→ TEXTO PARA ANÁLISE
::::

Nesses casos de implantação incorreta de DIU destaca-se que nessas situações, os pais (ou apenas aquele que se submeteu ao procedimento ou fez uso do método contraceptivo) podem deduzir, em nome próprio, uma pretensão de reparação civil contra os médicos, o hospital ou contra o fabricante (no caso de produto defeituoso), para reaver os gastos com a gravidez e criação do filho (danos materiais) e, especificamente a mãe, pode ser compensada pelo abalo moral sofrido.
A origem da pretensão da mãe de compensar-se pela dor e sofrimento físicos provenientes da gestação é baseada na jurisprudência anglo-americana como ‘the mother’s claim’, enquanto que a pretensão dos pais quanto a efeitos reparatórios pelos gastos com a criação e educação do filho é chamada de ‘parent’s claim”.
Logo, a responsabilidade é solidária quando todos os que integram a cadeia de consumo, sendo o hospital, clínica ou sociedade médica responsáveis objetivamente, pelos danos causados aos consumidores-clientes, todavia, os profissionais médicos respondem subjetivamente pelas suas condutas. Portanto, diante da discussão corriqueira em relação às falhas em serviços médicos que impactam diretamente na saúde e planejamento familiar dos cidadãos a prática da indenização visa ao menos aliviar esses impasses ocorridos no âmbito social das famílias. É também um fomento à redução dessas falhas que causam transtornos tanto no âmbito da saúde e no plano social.
Núcleo Científico Interno - (NCI)
Dra. Andreza da Silva Jacobsen
Dr. Edmundo Rafael Gaievski Junior.

::::

→ DADOS REGISTRADOS
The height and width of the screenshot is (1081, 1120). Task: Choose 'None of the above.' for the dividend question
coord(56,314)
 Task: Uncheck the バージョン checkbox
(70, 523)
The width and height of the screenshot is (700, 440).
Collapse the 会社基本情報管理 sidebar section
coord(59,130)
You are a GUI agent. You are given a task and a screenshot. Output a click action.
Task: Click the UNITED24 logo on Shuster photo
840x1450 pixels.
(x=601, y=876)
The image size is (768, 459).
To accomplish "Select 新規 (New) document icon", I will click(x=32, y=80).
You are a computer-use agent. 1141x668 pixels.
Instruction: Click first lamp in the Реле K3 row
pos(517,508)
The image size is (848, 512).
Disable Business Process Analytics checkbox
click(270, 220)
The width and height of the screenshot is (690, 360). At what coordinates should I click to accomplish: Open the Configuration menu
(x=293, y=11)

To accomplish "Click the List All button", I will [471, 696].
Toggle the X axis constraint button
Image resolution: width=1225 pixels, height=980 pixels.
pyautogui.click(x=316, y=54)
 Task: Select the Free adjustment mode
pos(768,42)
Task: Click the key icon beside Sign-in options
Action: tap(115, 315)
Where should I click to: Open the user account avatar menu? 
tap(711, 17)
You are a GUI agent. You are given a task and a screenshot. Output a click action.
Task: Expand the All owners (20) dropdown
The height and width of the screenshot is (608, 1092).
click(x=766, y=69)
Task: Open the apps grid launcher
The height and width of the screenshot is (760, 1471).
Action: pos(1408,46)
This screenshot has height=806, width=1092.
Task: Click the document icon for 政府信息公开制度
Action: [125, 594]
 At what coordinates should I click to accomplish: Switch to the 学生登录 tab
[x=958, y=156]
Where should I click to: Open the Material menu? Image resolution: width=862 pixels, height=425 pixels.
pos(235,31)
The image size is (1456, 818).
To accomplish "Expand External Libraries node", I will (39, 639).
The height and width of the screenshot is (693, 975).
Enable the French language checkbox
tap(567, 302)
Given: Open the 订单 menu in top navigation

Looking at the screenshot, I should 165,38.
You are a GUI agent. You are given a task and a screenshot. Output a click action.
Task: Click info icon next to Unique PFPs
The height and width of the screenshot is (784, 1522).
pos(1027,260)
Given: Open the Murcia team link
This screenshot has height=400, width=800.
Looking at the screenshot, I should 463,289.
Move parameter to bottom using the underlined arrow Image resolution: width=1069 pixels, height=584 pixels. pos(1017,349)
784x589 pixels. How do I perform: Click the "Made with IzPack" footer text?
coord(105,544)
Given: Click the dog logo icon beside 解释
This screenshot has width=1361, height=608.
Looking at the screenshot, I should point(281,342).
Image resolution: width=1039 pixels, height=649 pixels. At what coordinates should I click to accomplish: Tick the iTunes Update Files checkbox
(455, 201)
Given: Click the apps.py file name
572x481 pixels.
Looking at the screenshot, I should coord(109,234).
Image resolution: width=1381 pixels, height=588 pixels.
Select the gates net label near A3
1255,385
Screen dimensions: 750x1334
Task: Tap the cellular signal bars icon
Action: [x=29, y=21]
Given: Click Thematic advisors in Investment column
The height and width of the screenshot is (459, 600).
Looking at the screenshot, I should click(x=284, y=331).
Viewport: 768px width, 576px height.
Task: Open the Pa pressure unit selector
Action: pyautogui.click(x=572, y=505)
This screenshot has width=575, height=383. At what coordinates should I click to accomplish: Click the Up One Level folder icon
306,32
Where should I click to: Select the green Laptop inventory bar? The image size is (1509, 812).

::::

→ TRABALHO SOLICITADO
Segundo o texto para análise, contra quem os pais podem deduzir uma pretensão de reparação civil? Liste todos.

→ RESPOSTA ESPERADA
Os médicos, o hospital e o fabricante (no caso de produto defeituoso).